▶ **EXERCISE**: Reproduce the entries without any changes, starting at the line containing "This screenshot has width=500, height=500." and ending at the line containing "point(537,927)".

▶ **RECORD EXCERPTS**:
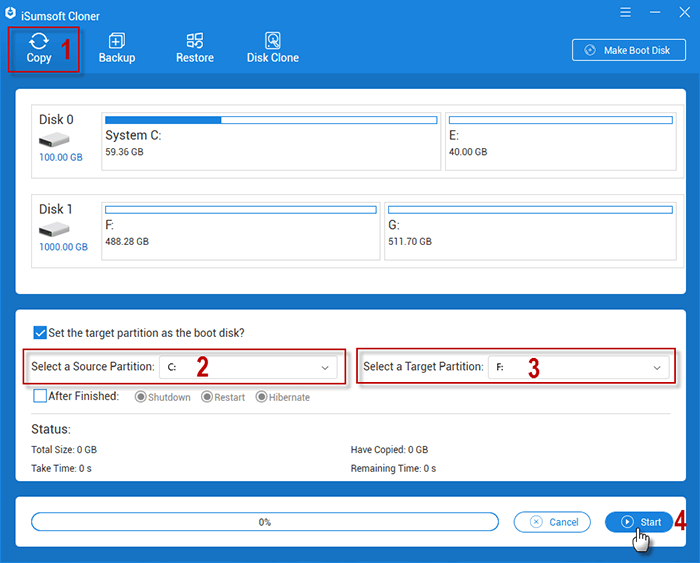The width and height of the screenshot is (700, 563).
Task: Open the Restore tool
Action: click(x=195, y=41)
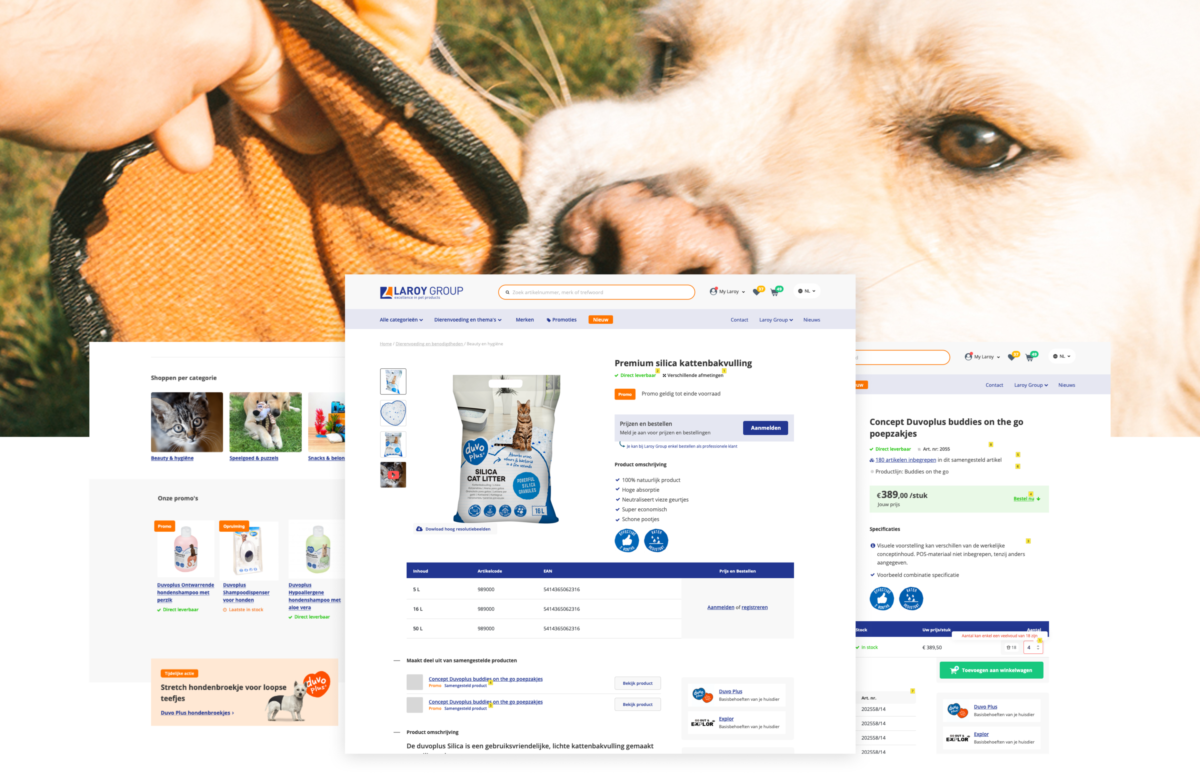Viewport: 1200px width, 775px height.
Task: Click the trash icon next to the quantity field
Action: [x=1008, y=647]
==
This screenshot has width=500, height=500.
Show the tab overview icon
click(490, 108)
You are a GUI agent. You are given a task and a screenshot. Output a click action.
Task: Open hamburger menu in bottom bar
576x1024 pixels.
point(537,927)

▶ **ANSWER TO THE EXERCISE**:
This screenshot has width=500, height=500.
Show the tab overview icon
click(490, 108)
You are a GUI agent. You are given a task and a screenshot. Output a click action.
Task: Open hamburger menu in bottom bar
576x1024 pixels.
point(537,927)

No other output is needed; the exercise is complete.